U.S. Sen. Amy Klobuchar, D-Minn., met with about 15 students Wednesday at Coffman Union for a roundtable discussion about federal financial aid.
The interest rates on federal Stafford loans is set to double — from 3.4 percent to 6.8 percent — for more than 7 million students on July 1.
“You can rattle off a bunch of numbers but to have my colleagues and other members hear the stories of these students is more memorable and makes a difference,” Klobuchar said in an interview. “I took good notes.”
On average, University of Minnesota Bachelor-degree graduates left school with about $27,000 in student loan debt last year.

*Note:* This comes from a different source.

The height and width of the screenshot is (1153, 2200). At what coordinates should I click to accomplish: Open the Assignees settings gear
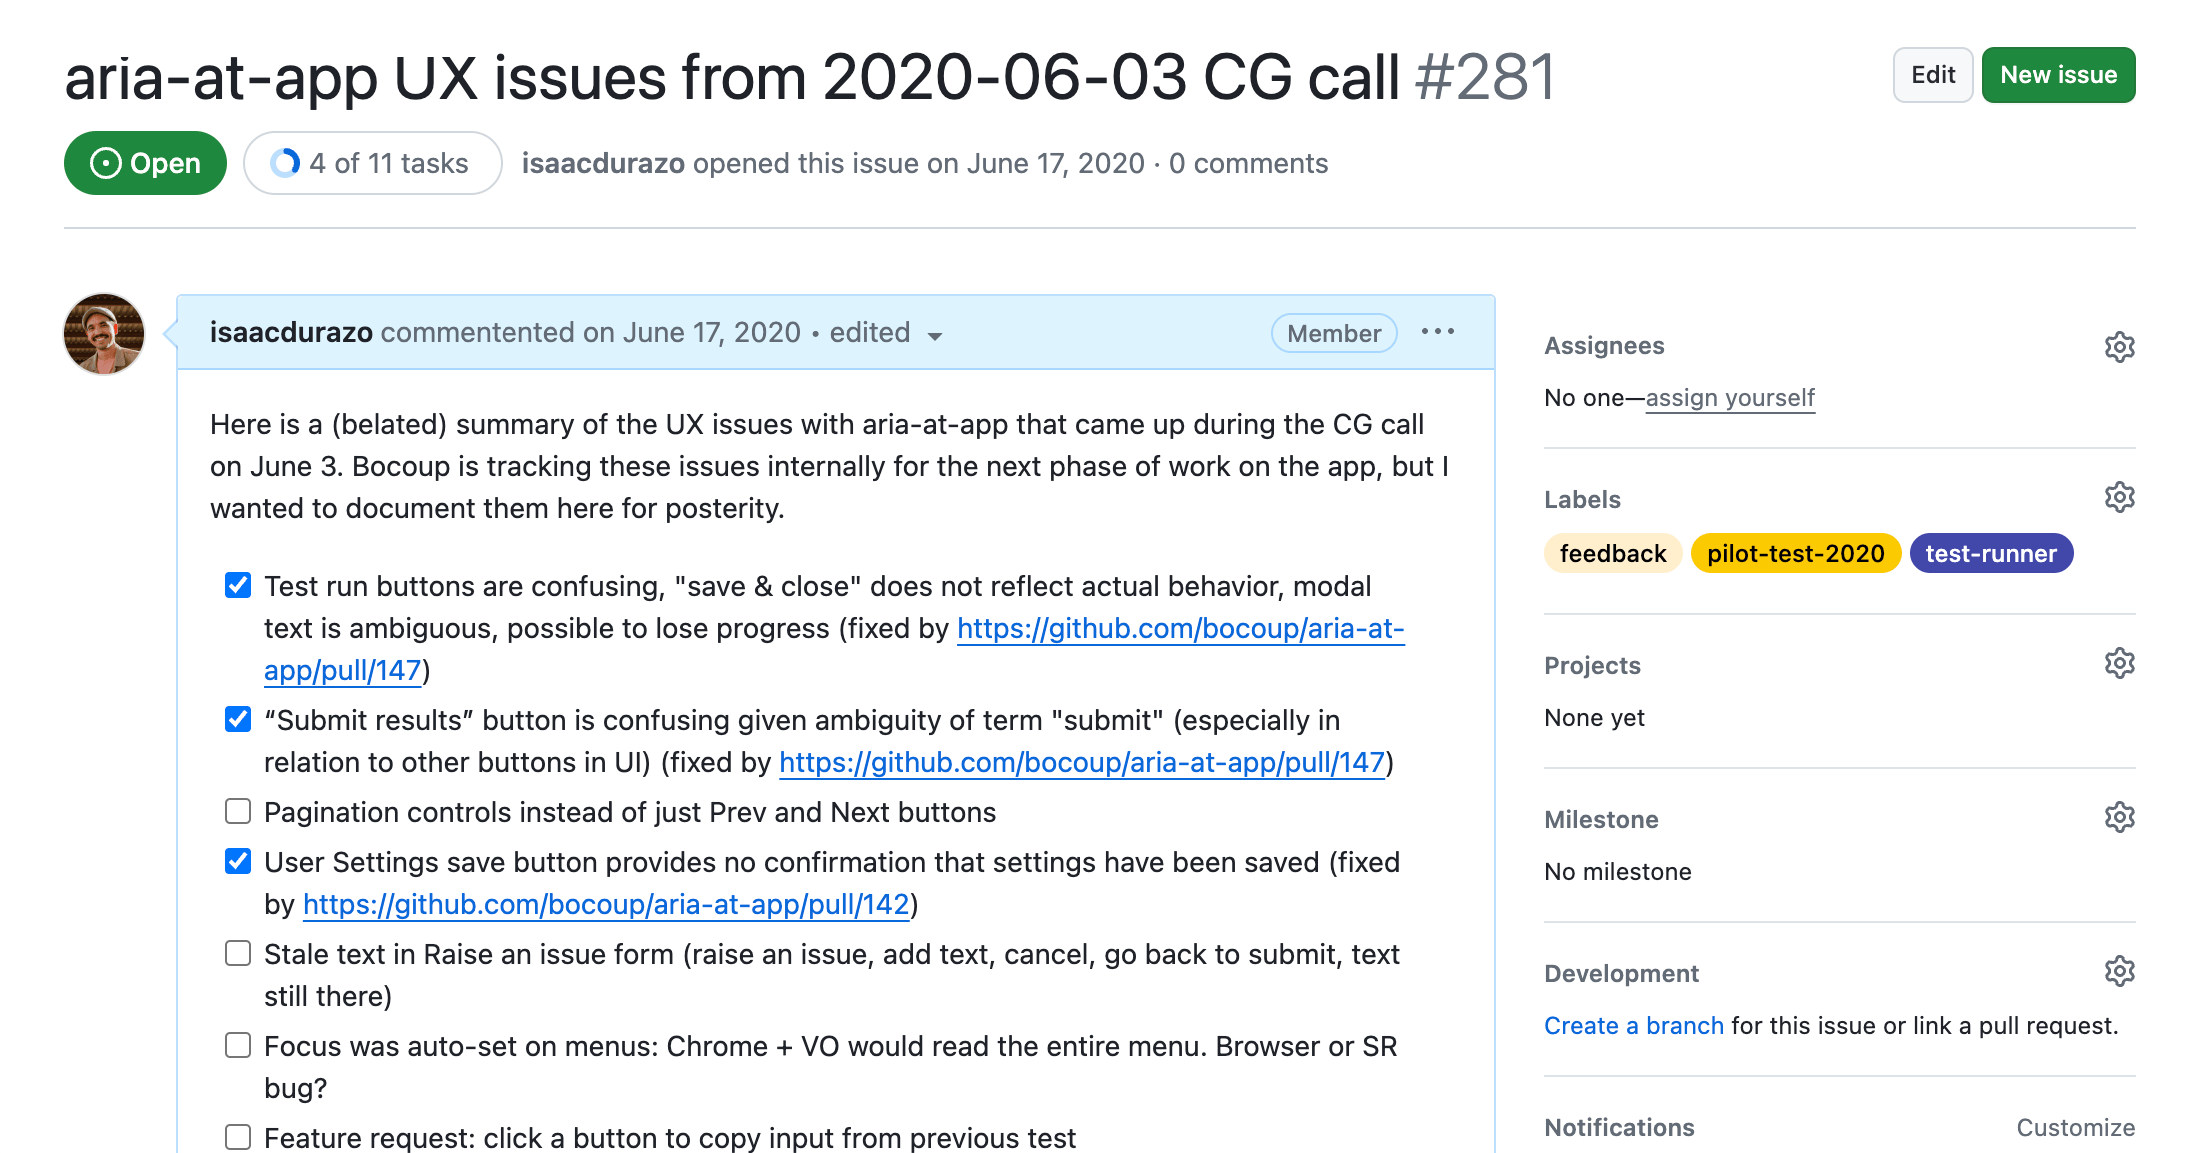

Both President Barack Obama and likely Republican presidential nominee Mitt Romney support a proposal to cap the Stafford loan interest rate at 3.4 percent for another year. Klobuchar is a Senate co-sponsor of the bill to do so.
She said it helps that students are galvanized on the issue — especially on the Internet.
“That’s why I think you’re starting to see it becoming an issue in the presidential race and in Congress — not just swept under the rug.”
Debt from student loans is nearing $1 trillion and has surpassed the amount of Americans’ credit card debt, according to FinAid.org, a site that provides student financial aid information.
Vice Provost and Dean of Undergraduate Education Robert McMaster, director of Academic Support Services Julie Selander and director of Student Finance Kris Wright joined Klobuchar at the roundtable.
UMN students have traveled to Florida colleges to collaborate with students on various projects.
When UMN students plan for a vacation, having trip cancellation travel insurance is a worthwhile commodity to check out.